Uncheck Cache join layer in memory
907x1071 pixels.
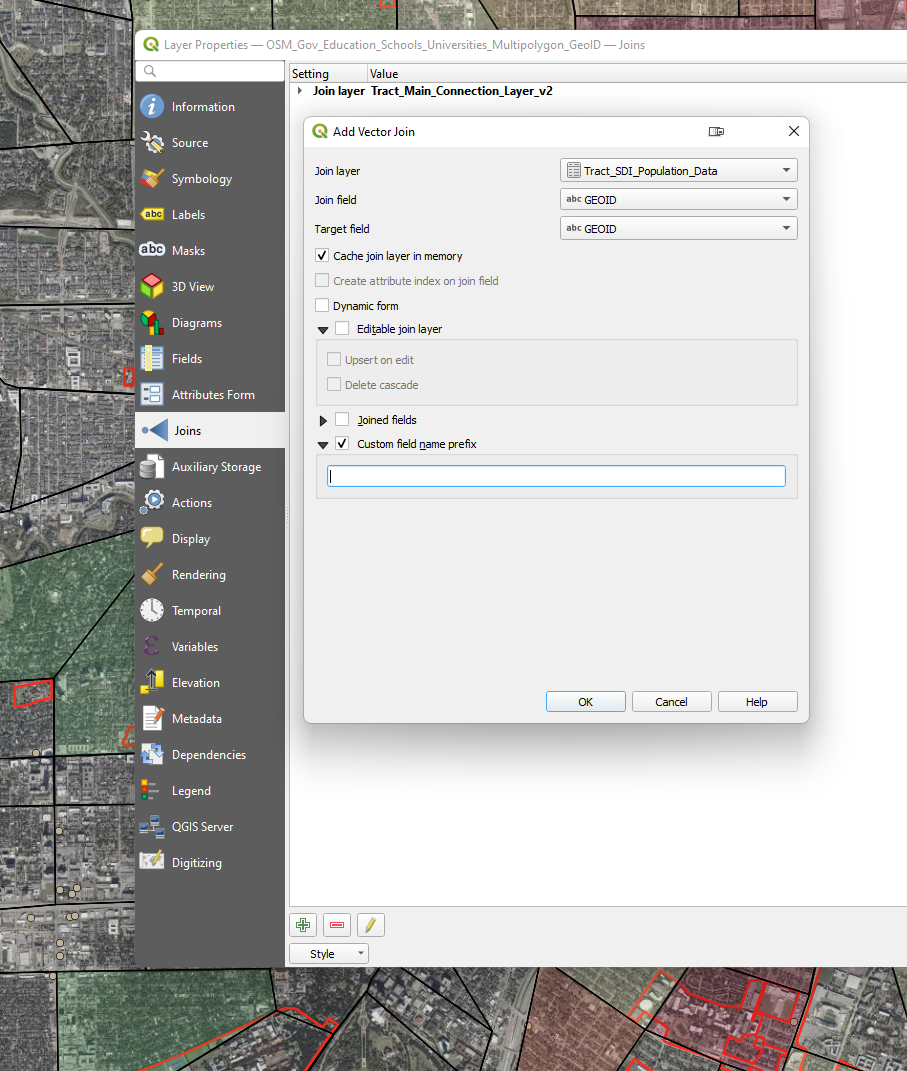[322, 255]
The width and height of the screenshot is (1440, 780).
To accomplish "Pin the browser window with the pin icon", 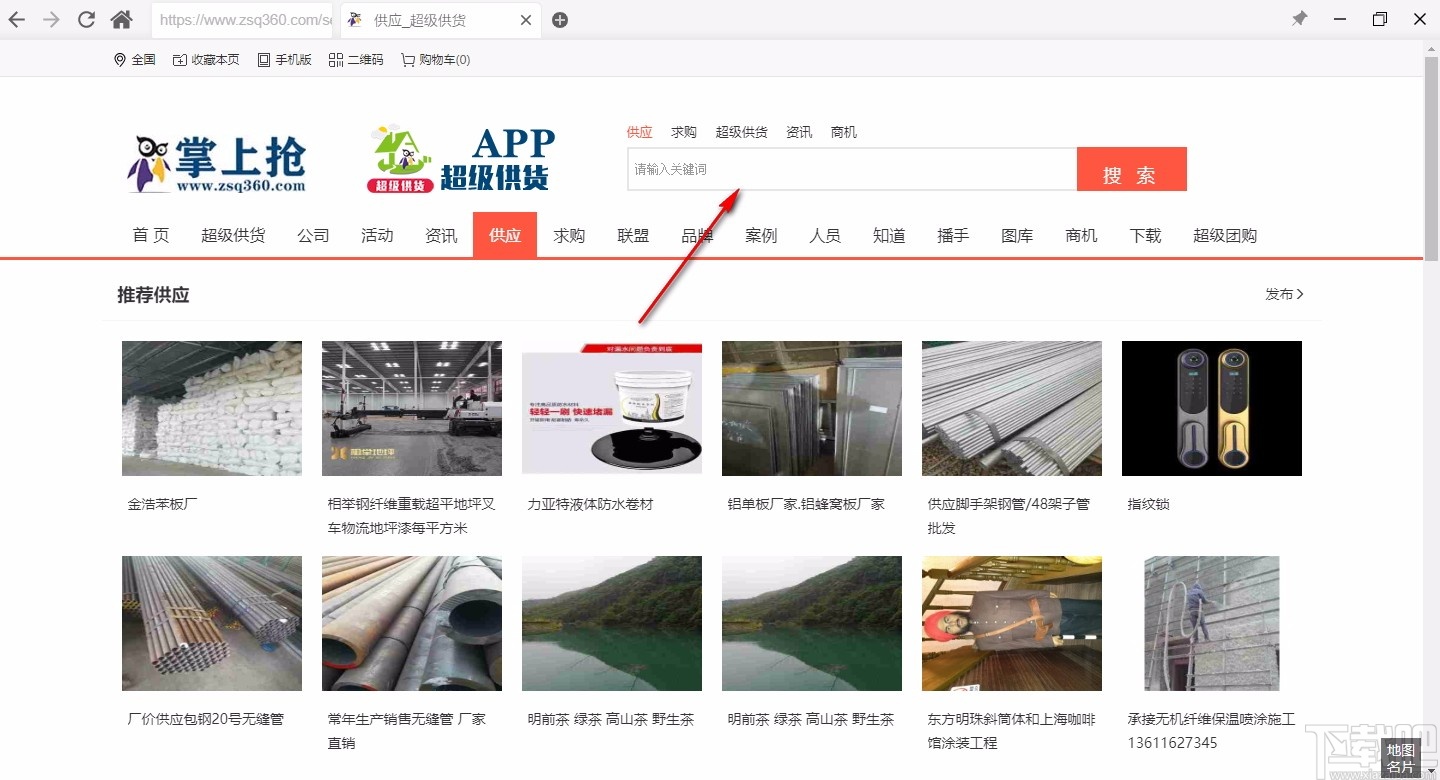I will point(1299,18).
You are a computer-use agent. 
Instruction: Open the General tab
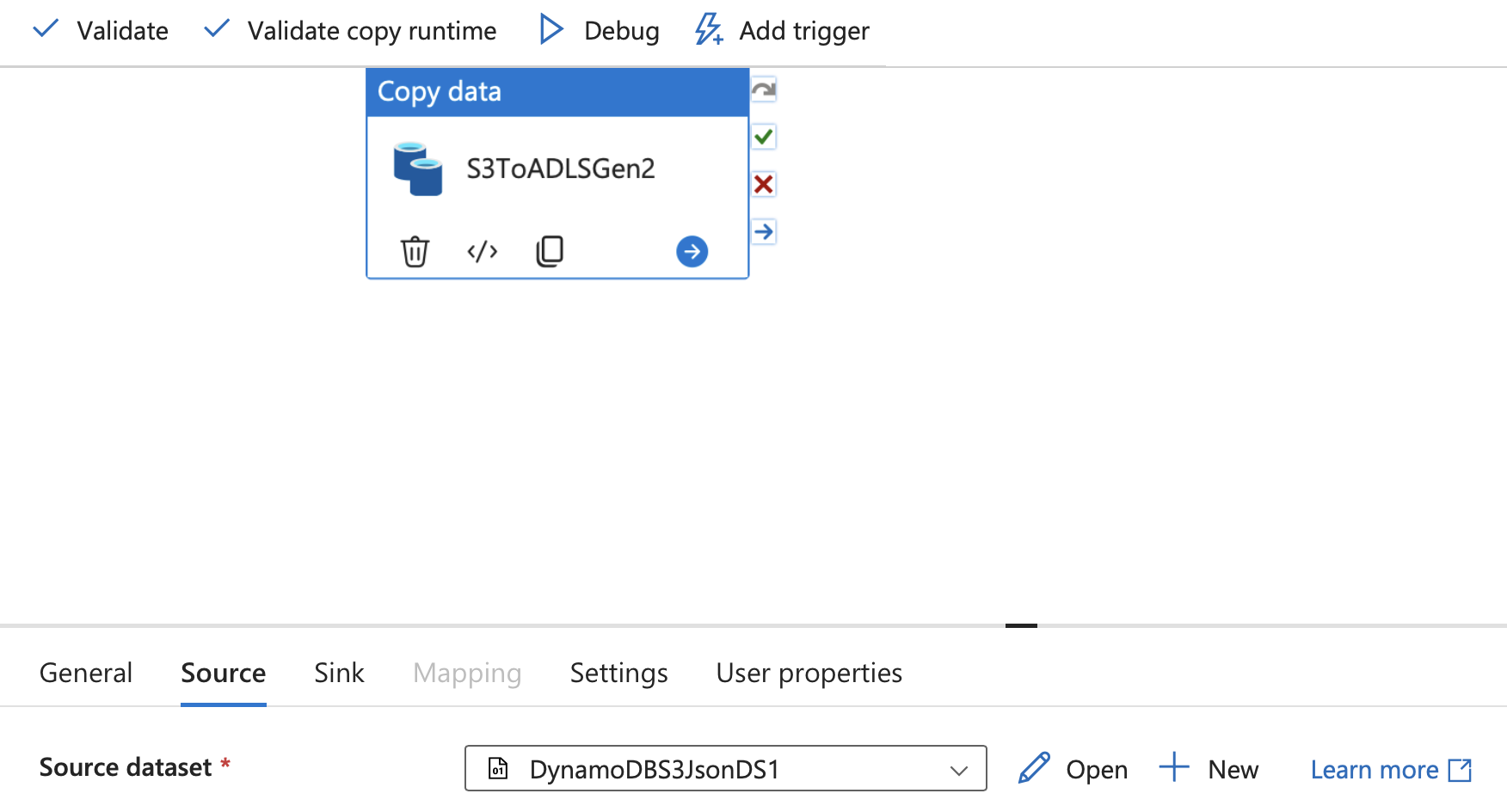(86, 673)
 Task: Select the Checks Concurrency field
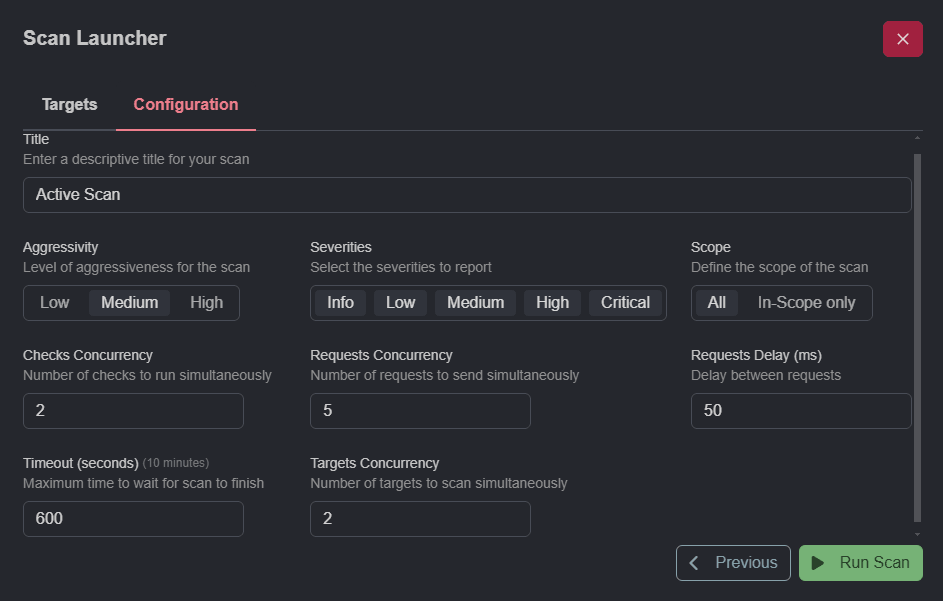pyautogui.click(x=133, y=410)
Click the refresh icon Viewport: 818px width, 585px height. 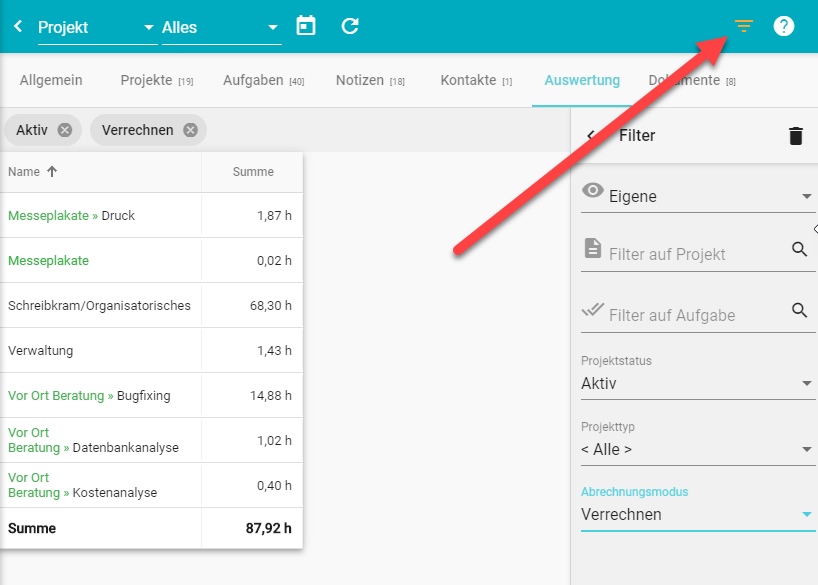(349, 26)
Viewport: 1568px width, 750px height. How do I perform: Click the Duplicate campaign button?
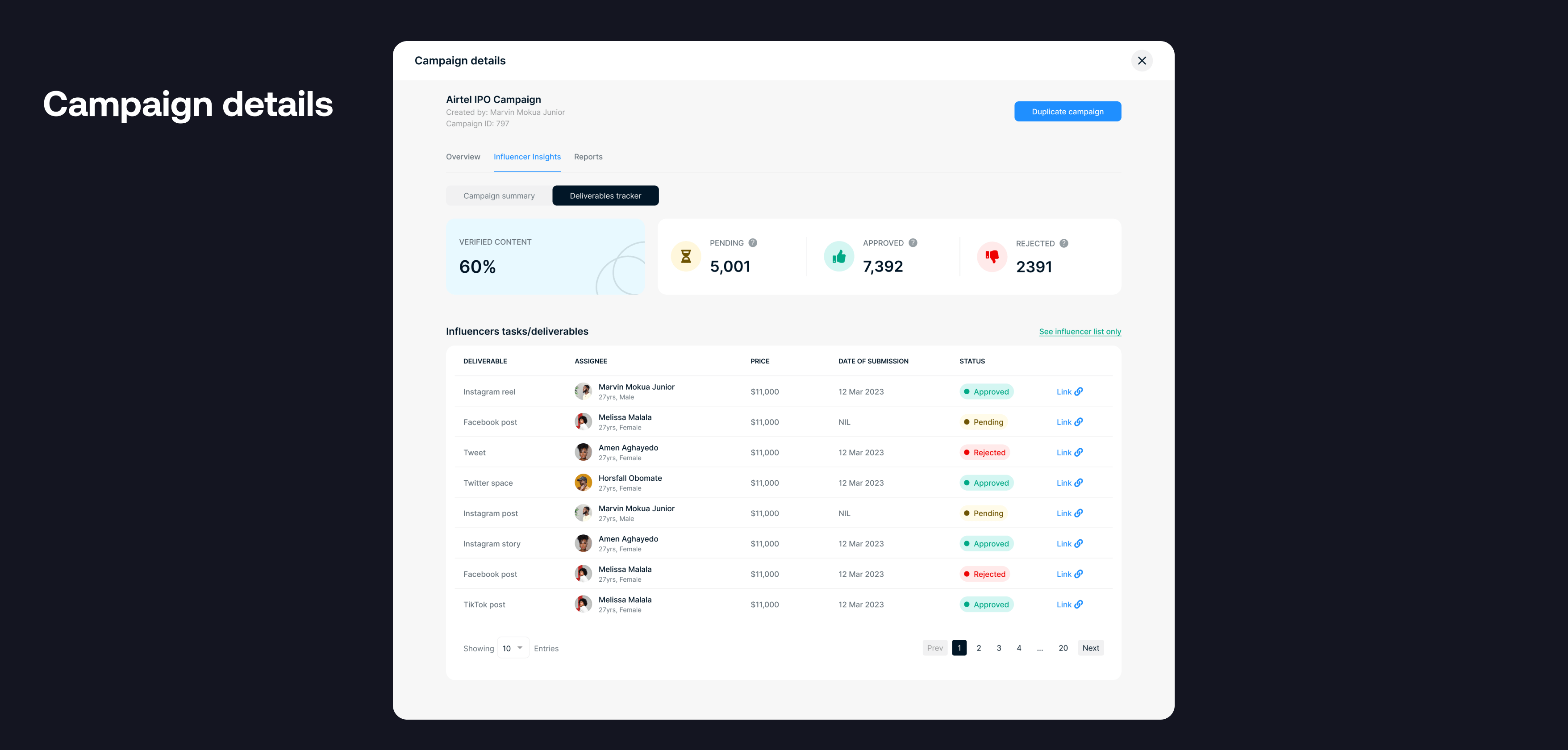[x=1067, y=111]
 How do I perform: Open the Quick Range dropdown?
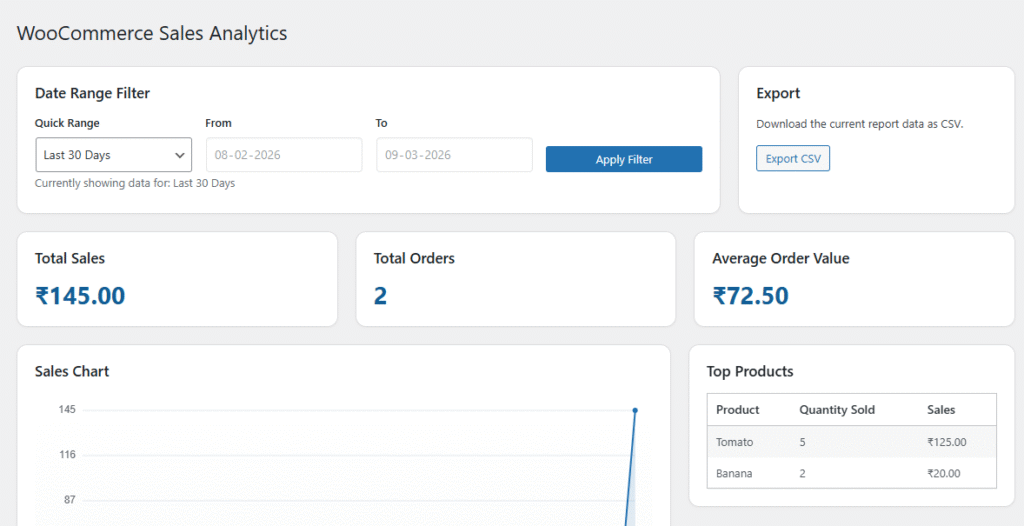click(x=113, y=155)
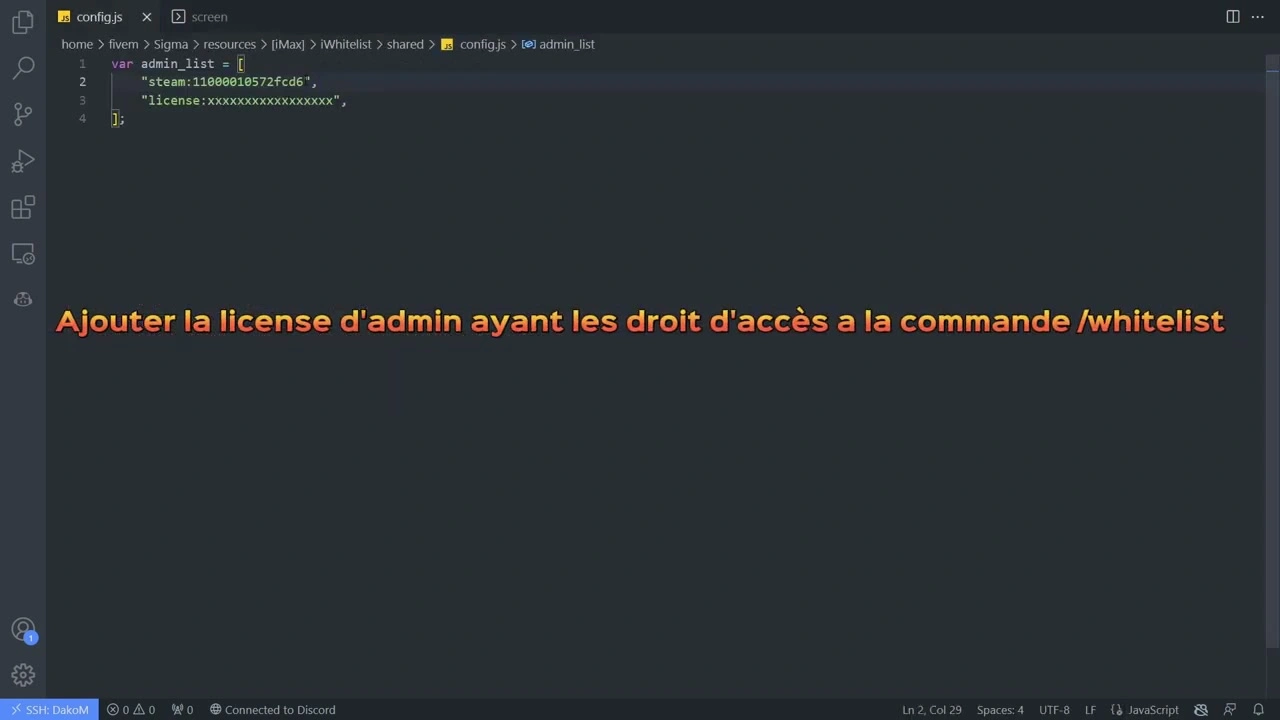Click the Spaces: 4 indentation setting
The image size is (1280, 720).
[999, 709]
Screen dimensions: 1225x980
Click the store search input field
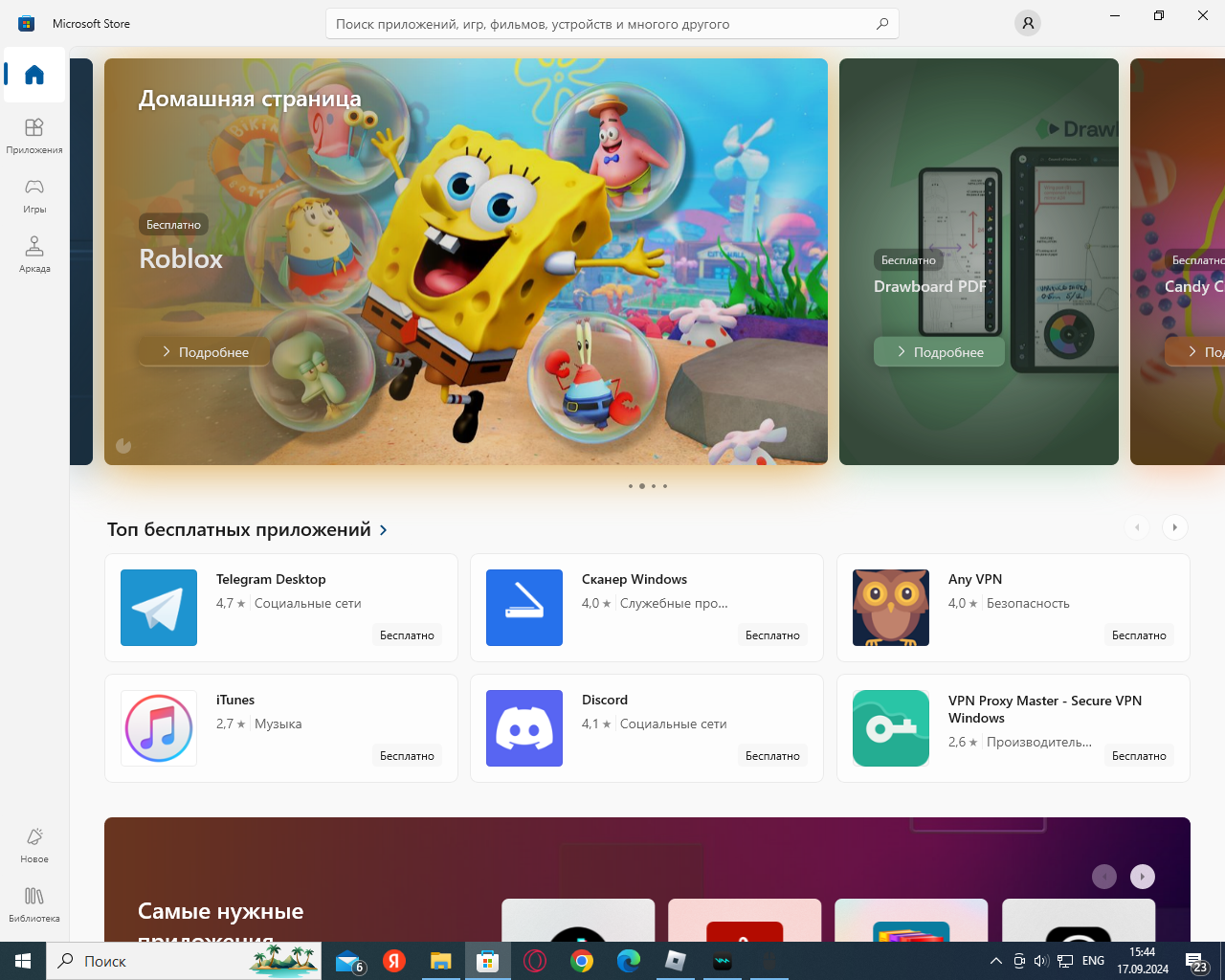[612, 24]
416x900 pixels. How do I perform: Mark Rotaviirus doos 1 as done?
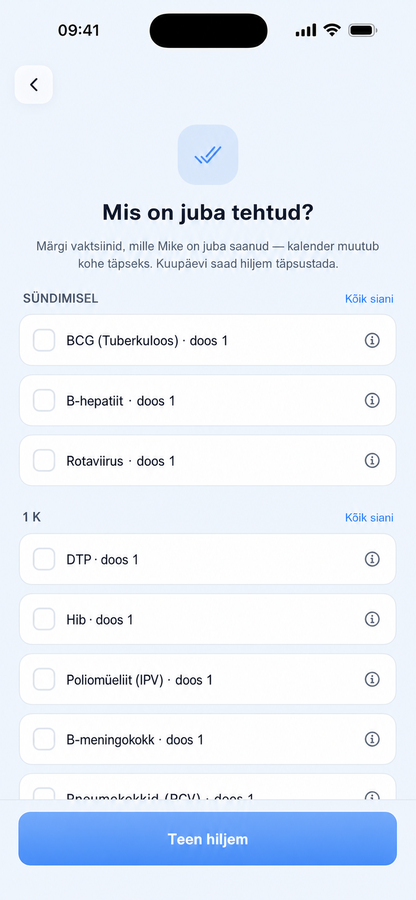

PROBLEM DETAILS:
Excluding all pictures, print exactly and only the lines from the line with "Viewport: 1568px width, 750px" through the end of the records above, both ends included.

EXERCISE RESPONSE:
Viewport: 1568px width, 750px height. How do I perform: Click the Duplicate campaign button?
[x=1067, y=111]
 How do I perform: Open the Quick Range dropdown?
click(x=113, y=155)
Click the Spaces: 4 indentation setting
The image size is (1280, 720).
[999, 709]
Screen dimensions: 1225x980
Click the store search input field
[612, 24]
416x900 pixels. How do I perform: Mark Rotaviirus doos 1 as done?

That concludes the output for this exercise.